Multi-tier authorisation
User Account Control (UAC) in Microsoft Windows, and a similar system under macOS, activates administration privilege to specific processes on behalf of users who are already administrators, and allows operations to be performed instead in the context of an administrator (where the session user is not an administrator). However, there is no equivalent mechanism for standard users to moderate their own privilege over themselves. For example, a standard user is still able to get their user account infected, and still able to make mistakes that could be avoided.

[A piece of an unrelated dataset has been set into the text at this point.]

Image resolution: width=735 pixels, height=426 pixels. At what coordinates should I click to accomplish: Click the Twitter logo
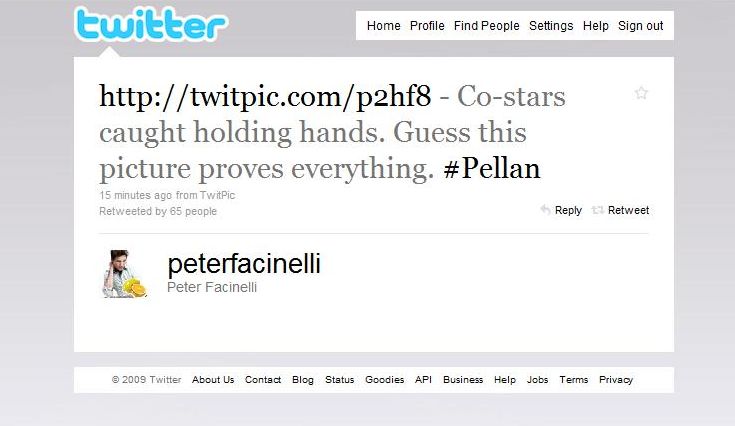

Since users would not want a whole separate account just for protection of their non-administrator account, something similar to UAC but for self-protection might have a purpose. This could be a simple prompt, or a more involved challenge (such as a second password) that takes enough effort to avoid accidentally agreeing to something they should not have agreed to.
It’s not clear that this extra tier is of any value, but perhaps it is worth considering.
sudo
There will not be an equivalent to sudo where tasks are run as a “root” user. Elevated tasks will run as the same user (where they have the privilege to do so) or as another, specific administrator account.